Shannon Lee, who runs a Twitter account in her deceased brother's name, tweeted, "Our hearts go out to the family of Halyna Hutchins and to Joel Souza and all involved in the incident on 'Rust.' No one should ever be killed by a gun on a film set. Period."

For prop masters, safety is supposed to come first

Prop masters are in charge of a production's props before, during and shortly after filming. Along with armorers — the crew members who work with the guns on set — and stunt coordinators, prop masters coordinate with actors, producers and the director during filming.

"When I'm doing a training session with a performer, my main guideline, the heartbeat of the conversation, is to make sure that they are treating any weapon — whether it's a bladed weapon or a firearm — as if it could potentially kill somebody. And those are usually the words I use," said UCLA's Williams. "It's a serious situation and everyone's got to be on their game."

Hollywood adheres to Safety Bulletins, written and distributed by the Industry-Wide Labor-Management Safety Committee, for standards on weapon and prop safety, as well as other rules.

In the first bulletin addressing firearms and the use of blank ammunition, the document notes prominently: "TREAT ALL FIREARMS AS THOUGH THEY ARE LOADED." It goes on to say live ammunition is to never be used nor brought onto a set.

However, these are recommendations and not binding law.

"There are a lot of working pieces when it comes to firing guns on set," said Karl Weschta, the vice president of weapons for Independent Studio Services in Los Angeles. ISS provides props and weapons for television and movie productions.

In addition to safety lessons and practice sessions, actors are told to keep a safe distance from other crew members when handling a prop gun. Filmmakers often use movie magic so it looks as if an actor is pointing a gun directly at another character — when they're actually pointing the weapon at an angle or off-center.

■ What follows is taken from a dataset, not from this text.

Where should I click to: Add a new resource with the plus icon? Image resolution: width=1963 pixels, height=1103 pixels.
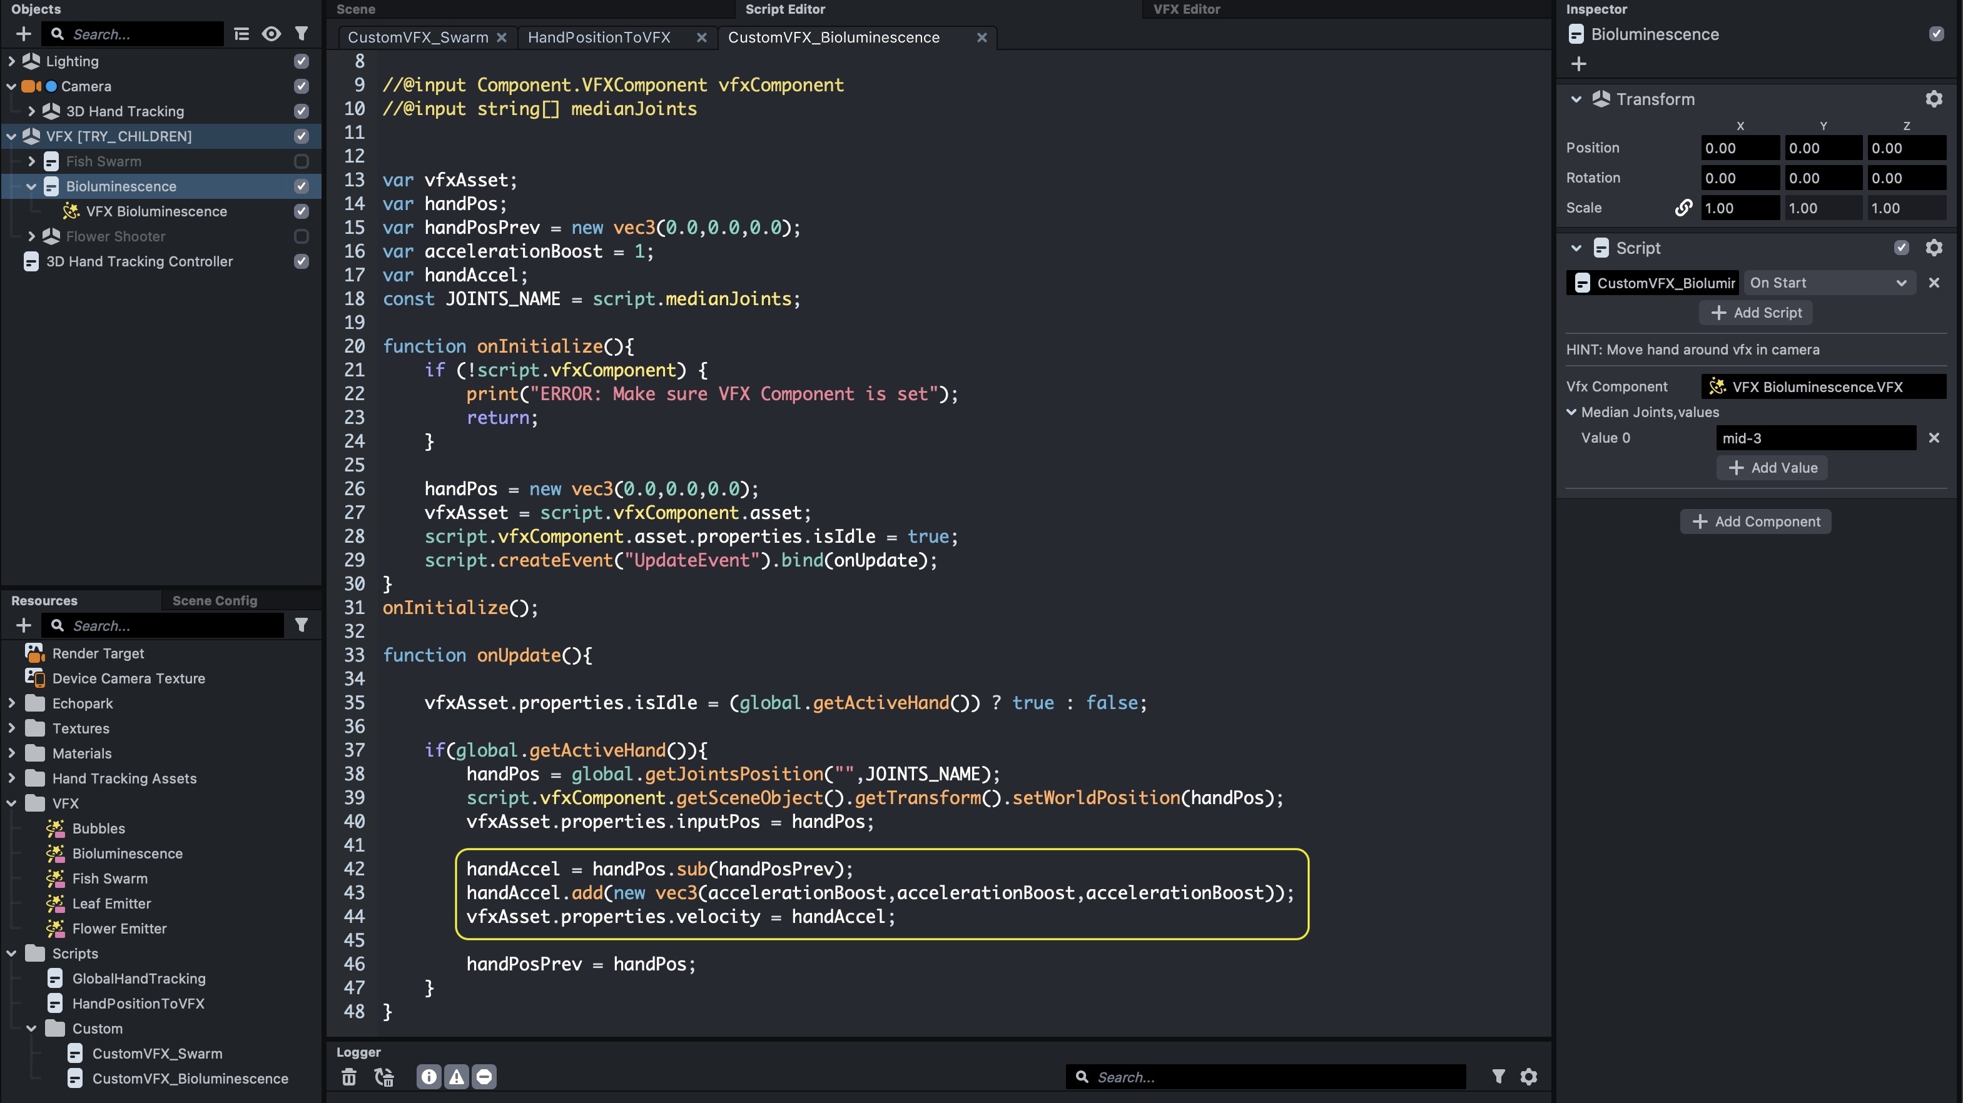tap(24, 625)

"It's really rare when a gun is actually directly pointed at someone," Weschta said.

Those weapons also are usually empty or loaded with blank cartridges. But a blank cartridge shot at close range can still cause serious damage.

In the case of Hexum's death, a gun loaded with a blank cartridge caused enough damage to kill the young actor.

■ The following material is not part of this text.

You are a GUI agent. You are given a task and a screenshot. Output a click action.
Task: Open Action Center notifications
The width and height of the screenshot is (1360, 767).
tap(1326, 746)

Hexum was struck in the right temple by a blank charge from the prop gun he was handling. The force of the bullet fractured his skull, according to a New York Times report from the time of the incident. This caused serious brain hemorrhaging and irreversible damage.

Still, details are sometimes too hard to control on set

Even with all of the planning and safety measures in place, accidents can happen.

Weschta and Williams said there's still a lot that is unknown about how Hutchins was killed and Souza injured.

The type of gun, how it was altered, how it was handled, the positions of both cast and crew, even down to the direction and strength of the wind all could have played a factor in the shooting, they said.

On-set pressure can also be a factor, sometimes causing even experienced professionals to let safety standards slide, Williams said.

In this photo from a Hollywood studio gun department in 1958, Rodd Redwing (left) checks the final adjustment that Bob Lane is making on a six-gun. Redwing is an actor and a teacher of western gun handling. Lane is one of the men who repair and service the many guns in the studio arsenal.
David Smith / AP
In this photo from a Hollywood studio gun department in 1958, Rodd Redwing (left) checks the final adjustment that Bob Lane is making on a six-gun. Redwing is an actor and a teacher of western gun handling. Lane is one of the men who repair and service the many guns in the studio arsenal.

"When you are on set, dealing with creatives, and they are asking for certain circumstances, sometimes these demands are hard to say no to," Williams said. "A lot of our industry is built on relationships, so sometimes people have to make questionable decisions."

Williams cautioned against rushing to blame anyone for what might've happened Thursday on the set of Rust.

"There is a lot of people hurting right now. We need to not look about laying blame," he said. "If there is a way to make [filming] safer in the future, then that's the road we need to take."